Rather than viewing personality development either in terms of continuing stability over time or in terms of a number of well-ordered phases or stages, lives seem to be characterized by often abrupt transformations determined both by expected and eruptive life events and by intrinsic, but not necessarily continuous, developmental factors, including biological aging. These events taking place across the life course are later remembered as elements of a narrative which provides a coherent account of this often disjunctive life course. The form of this narrative is based upon a socially shared belief in Western culture that all narratives, including history, literature, and biographies, must have a beginning, a middle, and an end related to each other in a meaningful manner. (Cohler, 1982, pp. 227228)

This volume is a reflection on life course developmental theory. In particular, the volume argues for the centrality of narrative interpretation for human development. As a point of departure, we begin from Bertram Joseph Cohler's (19382012) seminal contribution to our understanding of developmental psychology. During his prolific career, Cohler published over 200 papers and book chapters. But, Cohler's (1982) chapter Personal Narrative and Life Course is clearly one of the most influential. The chapter is one of the first published manuscripts in psychology on the process of storytelling for establishing selfhood and identity and one of the first essays on what would later become narrative psychology. In fact, the chapter was published before Theodore Sarbin (1986) coined the term narrative psychology or Jerome Bruner (1990) heralded the narrative turn in psychology.

Although Personal Narrative and Life Course is difficult to locate (PsycInfo doesn't even index the chapter), it has had a substantial impact on how developmental, personality, and clinical psychologists understand identity formation and mental health.

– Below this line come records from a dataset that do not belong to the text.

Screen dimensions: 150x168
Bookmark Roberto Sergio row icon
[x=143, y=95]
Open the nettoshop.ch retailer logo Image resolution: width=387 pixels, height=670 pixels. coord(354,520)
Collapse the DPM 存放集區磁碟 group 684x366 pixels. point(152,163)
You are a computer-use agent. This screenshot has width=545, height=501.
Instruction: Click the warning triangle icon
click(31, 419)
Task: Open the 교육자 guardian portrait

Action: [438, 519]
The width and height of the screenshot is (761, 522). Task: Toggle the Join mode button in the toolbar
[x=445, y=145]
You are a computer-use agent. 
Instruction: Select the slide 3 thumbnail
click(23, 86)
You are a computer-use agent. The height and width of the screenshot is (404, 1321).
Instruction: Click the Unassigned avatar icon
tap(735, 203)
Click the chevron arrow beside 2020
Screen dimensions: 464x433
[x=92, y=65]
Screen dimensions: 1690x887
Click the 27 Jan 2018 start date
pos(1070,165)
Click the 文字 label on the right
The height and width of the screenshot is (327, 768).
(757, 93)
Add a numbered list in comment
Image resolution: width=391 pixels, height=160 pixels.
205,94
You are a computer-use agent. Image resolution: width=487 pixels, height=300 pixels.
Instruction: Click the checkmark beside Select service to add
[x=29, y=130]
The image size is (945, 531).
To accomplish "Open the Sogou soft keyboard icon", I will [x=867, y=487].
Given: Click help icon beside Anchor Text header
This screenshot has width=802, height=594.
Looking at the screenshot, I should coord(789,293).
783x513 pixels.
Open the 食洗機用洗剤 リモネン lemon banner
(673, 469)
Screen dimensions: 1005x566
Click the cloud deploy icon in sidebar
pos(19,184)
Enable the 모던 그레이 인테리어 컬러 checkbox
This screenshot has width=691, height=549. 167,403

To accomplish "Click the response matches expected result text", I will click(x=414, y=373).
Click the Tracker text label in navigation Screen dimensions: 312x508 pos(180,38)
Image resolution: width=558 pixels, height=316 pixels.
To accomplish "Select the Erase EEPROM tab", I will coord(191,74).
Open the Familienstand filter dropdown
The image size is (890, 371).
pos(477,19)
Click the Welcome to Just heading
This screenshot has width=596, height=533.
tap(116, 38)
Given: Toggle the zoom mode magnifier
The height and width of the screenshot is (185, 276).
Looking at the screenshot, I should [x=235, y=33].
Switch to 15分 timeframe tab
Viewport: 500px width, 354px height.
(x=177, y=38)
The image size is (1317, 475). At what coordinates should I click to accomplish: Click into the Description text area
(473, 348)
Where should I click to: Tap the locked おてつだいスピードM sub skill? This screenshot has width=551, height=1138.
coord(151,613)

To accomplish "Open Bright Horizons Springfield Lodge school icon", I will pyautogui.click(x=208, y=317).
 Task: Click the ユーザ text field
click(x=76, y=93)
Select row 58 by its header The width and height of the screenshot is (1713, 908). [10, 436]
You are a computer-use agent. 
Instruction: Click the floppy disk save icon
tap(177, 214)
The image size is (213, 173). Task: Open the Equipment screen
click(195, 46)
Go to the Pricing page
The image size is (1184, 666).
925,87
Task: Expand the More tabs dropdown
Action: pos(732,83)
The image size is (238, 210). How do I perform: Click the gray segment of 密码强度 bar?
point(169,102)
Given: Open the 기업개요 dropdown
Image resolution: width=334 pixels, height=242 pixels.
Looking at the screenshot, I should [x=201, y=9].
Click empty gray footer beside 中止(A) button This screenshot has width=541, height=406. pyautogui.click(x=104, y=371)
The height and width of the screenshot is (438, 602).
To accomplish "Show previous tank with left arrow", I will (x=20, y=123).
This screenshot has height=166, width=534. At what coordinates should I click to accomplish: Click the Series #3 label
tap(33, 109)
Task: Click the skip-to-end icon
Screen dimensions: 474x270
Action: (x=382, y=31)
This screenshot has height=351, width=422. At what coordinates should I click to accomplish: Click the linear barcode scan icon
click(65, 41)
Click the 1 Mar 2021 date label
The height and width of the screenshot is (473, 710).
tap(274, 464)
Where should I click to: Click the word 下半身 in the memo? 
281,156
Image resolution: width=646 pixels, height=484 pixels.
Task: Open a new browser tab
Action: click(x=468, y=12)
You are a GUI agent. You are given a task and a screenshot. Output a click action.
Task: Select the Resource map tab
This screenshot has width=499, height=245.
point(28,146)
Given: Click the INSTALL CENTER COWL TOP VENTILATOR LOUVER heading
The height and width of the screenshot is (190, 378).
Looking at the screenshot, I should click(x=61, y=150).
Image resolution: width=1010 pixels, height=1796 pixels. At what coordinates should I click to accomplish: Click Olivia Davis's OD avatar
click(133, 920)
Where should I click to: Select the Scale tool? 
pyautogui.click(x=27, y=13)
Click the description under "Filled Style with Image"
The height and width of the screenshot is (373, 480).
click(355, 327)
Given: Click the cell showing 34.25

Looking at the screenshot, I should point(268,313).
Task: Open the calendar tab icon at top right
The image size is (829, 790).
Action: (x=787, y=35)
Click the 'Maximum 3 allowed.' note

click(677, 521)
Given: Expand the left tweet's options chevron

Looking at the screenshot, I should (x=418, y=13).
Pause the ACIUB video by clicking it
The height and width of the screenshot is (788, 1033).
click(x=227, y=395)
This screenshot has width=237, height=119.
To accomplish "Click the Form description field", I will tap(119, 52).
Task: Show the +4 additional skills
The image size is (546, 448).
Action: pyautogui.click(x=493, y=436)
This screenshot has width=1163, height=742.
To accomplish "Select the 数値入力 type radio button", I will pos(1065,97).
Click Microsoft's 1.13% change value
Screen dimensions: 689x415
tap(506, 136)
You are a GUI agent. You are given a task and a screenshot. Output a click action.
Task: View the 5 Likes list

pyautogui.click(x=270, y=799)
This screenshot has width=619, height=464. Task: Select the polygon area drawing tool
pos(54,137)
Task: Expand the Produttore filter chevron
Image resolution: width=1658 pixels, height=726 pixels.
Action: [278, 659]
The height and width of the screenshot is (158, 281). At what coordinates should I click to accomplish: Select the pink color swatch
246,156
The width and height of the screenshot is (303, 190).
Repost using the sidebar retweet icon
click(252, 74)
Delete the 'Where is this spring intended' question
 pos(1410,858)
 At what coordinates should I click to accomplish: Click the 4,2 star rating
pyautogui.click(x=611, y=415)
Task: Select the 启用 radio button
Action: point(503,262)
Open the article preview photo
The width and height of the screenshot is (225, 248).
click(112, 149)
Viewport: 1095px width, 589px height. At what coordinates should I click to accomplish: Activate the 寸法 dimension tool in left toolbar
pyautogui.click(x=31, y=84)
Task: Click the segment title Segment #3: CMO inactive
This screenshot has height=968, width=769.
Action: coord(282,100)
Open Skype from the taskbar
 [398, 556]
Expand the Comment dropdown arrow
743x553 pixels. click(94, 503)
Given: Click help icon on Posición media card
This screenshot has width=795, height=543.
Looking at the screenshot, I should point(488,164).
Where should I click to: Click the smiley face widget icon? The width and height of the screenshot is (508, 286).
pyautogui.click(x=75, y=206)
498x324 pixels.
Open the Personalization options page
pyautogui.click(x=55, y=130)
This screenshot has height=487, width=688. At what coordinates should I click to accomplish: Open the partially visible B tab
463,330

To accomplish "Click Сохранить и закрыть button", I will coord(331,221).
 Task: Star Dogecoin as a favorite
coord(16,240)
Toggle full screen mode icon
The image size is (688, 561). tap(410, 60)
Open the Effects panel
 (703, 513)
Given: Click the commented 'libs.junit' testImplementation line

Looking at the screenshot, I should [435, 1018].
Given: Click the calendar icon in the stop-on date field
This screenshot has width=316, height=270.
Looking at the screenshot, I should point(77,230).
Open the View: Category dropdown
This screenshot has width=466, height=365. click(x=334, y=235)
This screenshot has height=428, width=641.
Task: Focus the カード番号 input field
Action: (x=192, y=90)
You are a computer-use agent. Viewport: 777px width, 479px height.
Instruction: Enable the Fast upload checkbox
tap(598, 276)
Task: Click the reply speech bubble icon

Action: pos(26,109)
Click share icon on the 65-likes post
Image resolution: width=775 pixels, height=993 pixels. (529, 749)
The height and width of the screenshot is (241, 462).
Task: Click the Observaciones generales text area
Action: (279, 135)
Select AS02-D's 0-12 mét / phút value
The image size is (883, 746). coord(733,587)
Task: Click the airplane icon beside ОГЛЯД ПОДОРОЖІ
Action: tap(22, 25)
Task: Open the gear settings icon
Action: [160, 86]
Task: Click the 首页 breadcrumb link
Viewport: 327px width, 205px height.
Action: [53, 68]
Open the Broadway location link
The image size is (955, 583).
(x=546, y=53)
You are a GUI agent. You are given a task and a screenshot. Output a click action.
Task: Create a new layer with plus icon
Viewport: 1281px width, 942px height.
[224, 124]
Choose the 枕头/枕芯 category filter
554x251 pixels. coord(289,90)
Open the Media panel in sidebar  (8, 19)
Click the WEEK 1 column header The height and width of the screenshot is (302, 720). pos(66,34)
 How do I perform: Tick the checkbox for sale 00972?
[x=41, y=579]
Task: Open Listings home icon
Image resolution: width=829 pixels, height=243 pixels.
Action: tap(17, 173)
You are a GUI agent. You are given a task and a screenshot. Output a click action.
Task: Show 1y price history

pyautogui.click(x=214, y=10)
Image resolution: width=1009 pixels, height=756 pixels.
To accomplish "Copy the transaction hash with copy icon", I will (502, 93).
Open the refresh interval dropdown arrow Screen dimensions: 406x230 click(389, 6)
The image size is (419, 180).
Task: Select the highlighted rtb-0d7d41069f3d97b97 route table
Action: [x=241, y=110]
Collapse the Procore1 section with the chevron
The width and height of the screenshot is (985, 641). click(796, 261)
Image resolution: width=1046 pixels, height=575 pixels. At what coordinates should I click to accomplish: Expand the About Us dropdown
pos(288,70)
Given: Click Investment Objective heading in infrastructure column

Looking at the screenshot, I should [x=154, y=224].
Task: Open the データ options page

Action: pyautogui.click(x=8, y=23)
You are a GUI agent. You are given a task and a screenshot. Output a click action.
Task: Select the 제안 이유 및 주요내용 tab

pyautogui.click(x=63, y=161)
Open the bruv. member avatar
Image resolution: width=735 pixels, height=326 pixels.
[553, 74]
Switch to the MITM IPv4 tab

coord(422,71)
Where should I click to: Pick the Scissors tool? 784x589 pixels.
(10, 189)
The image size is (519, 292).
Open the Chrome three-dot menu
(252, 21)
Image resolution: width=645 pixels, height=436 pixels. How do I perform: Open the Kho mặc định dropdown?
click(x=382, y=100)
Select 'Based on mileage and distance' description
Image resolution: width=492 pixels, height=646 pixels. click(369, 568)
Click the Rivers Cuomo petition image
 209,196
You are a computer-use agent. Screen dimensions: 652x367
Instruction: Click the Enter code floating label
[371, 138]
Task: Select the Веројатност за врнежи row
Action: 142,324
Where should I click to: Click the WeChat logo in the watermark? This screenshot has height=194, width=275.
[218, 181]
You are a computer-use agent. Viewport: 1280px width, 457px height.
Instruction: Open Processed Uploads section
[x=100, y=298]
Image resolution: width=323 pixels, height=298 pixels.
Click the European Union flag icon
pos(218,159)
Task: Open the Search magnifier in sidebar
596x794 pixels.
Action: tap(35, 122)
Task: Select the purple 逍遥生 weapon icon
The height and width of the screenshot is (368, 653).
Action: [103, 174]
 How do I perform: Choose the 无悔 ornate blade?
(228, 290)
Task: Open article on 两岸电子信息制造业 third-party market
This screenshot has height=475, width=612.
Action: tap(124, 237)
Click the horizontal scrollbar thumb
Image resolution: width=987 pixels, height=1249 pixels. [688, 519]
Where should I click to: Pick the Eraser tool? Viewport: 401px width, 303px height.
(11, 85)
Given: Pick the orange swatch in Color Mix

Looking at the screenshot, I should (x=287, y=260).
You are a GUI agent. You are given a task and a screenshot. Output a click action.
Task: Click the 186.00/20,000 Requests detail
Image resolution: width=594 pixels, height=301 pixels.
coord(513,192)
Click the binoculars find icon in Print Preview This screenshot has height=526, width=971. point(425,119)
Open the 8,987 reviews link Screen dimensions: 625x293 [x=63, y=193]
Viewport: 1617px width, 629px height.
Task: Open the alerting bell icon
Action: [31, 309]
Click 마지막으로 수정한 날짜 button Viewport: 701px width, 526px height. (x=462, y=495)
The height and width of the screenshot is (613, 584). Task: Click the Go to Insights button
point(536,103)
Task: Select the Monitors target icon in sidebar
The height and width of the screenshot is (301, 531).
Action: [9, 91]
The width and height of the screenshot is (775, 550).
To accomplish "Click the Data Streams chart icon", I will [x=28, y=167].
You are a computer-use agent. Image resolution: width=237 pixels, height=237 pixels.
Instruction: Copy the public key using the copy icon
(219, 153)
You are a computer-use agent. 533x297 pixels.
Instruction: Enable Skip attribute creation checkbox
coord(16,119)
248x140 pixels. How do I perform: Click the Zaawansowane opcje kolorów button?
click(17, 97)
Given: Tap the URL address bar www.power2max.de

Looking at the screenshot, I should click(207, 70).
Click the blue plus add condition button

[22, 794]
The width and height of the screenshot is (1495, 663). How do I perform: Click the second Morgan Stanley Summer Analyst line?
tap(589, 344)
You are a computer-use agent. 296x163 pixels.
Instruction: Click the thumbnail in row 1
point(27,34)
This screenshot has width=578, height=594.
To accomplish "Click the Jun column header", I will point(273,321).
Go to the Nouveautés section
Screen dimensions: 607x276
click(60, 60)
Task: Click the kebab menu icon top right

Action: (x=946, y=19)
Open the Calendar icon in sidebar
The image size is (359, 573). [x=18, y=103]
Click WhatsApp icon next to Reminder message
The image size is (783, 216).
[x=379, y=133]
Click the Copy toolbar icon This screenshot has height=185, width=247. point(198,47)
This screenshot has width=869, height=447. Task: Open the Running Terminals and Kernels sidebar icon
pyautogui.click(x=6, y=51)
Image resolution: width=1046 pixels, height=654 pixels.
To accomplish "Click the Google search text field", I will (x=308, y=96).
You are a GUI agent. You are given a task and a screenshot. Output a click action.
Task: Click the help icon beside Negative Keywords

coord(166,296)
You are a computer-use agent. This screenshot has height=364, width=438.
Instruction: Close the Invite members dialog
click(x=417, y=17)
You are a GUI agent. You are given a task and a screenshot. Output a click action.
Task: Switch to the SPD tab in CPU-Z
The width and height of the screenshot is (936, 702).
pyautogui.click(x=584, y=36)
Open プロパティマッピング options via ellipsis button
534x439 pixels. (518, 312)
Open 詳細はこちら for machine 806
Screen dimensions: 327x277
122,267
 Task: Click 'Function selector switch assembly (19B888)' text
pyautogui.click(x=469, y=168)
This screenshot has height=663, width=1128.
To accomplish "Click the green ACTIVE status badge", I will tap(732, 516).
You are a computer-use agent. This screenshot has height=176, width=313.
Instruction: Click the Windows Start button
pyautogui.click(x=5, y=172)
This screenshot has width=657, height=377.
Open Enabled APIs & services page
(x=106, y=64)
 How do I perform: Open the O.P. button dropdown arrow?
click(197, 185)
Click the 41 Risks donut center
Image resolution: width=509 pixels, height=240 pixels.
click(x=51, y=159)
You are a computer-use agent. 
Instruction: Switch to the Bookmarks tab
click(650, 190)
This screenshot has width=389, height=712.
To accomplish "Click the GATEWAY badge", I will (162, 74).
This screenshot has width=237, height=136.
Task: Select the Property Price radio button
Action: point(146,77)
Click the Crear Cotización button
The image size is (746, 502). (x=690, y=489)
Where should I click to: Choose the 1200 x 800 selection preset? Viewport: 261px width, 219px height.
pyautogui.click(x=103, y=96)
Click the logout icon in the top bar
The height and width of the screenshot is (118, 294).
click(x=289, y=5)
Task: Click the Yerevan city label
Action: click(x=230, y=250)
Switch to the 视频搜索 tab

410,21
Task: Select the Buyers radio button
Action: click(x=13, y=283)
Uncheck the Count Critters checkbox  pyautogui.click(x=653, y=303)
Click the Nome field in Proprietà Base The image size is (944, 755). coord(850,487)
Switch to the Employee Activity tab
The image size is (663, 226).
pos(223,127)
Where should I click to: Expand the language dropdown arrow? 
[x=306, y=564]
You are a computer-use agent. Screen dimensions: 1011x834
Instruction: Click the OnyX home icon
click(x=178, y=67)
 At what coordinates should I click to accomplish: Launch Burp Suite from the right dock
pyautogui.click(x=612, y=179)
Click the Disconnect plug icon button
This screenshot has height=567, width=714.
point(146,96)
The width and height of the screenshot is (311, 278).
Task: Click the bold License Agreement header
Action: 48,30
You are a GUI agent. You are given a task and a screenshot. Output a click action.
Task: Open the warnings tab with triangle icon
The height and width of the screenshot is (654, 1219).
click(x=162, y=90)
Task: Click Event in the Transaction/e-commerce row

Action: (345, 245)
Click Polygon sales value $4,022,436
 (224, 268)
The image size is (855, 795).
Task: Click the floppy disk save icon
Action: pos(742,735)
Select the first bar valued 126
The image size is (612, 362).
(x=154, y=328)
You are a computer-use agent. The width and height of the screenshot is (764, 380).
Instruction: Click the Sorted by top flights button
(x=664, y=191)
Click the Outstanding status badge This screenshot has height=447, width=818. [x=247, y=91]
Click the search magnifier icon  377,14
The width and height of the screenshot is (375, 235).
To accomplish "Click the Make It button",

But, the chapter can also be viewed as an innovative contribution to developmental theory, an alternative to other perspectives (e.g., biological, cognitive, evolutionary), which argues that development is an interpretative, narrative project.

The formulation, personal narrative and life course, elegantly summarizes three critical developmental processes. First, personal narrative captures the fact that persons are engaged in the process of interpretation, often self-interpretation, constantly figuring and refiguring their life and their past into a story of the self through time. Second, life course captures the fact that development is not only subjective and individual but also collective and contextual. Persons always find themselves inside a definite horizon of social and cultural conditions, which are historical and changing. Subjective interpretation and contextual forces are essential components for understanding development's path. But, finally, putting together personal narrative and life course highlights the tension between our place in the world and how we make sense of it.